▶ Task brief: In the entries below, the word "page" appears on some lines. Copy each of those lines.

--- START ---

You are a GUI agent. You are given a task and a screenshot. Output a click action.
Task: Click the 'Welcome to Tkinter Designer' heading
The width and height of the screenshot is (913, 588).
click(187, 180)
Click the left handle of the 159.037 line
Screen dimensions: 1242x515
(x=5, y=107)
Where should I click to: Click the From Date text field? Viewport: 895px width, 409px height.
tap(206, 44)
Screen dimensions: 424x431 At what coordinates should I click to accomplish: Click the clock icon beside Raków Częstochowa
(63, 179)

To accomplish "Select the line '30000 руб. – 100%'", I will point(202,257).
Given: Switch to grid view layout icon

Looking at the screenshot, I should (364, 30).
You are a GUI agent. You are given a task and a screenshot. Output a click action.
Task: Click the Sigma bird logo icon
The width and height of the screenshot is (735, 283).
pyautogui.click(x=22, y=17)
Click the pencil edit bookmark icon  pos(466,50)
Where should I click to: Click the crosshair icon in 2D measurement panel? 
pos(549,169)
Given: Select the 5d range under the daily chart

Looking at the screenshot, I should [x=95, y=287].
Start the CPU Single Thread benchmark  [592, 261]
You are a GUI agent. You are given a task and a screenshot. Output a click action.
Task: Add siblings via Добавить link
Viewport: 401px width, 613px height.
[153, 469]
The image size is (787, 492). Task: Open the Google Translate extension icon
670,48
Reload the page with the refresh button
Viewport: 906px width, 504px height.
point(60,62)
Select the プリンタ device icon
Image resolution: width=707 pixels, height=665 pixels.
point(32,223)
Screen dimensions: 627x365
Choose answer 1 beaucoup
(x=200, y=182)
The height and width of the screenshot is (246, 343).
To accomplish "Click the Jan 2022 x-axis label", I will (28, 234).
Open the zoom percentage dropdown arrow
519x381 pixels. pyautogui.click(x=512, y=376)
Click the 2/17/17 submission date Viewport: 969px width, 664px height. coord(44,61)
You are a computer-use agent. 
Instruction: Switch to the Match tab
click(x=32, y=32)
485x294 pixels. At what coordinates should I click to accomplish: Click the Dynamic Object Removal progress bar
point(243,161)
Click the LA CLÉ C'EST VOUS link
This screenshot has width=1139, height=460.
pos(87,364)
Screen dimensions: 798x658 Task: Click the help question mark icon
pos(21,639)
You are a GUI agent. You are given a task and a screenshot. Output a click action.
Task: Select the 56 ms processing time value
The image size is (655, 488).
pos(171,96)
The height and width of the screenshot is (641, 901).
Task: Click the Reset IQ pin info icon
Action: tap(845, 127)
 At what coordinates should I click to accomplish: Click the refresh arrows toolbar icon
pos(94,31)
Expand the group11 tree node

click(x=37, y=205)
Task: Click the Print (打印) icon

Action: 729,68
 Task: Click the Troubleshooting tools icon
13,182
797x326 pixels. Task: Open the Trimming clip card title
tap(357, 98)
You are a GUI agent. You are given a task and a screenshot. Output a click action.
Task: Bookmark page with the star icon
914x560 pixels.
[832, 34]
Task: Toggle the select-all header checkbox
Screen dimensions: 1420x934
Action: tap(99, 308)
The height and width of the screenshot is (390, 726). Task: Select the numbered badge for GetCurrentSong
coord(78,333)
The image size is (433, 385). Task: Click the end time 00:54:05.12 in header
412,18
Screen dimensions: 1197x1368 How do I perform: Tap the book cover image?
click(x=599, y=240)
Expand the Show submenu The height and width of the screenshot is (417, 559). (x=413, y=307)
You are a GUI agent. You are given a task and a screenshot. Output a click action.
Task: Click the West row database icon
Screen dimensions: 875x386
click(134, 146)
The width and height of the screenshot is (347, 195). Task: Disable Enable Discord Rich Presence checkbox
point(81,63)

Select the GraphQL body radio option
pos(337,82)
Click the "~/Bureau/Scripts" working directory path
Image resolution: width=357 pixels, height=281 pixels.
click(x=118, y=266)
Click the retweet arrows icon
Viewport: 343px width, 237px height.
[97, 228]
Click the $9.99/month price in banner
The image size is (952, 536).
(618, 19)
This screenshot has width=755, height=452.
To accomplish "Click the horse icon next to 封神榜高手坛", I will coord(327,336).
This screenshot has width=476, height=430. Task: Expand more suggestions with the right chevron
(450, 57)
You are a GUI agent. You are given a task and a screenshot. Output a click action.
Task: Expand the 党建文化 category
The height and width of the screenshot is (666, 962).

--- END ---

▶ Finished task:
Reload the page with the refresh button
Task: Bookmark page with the star icon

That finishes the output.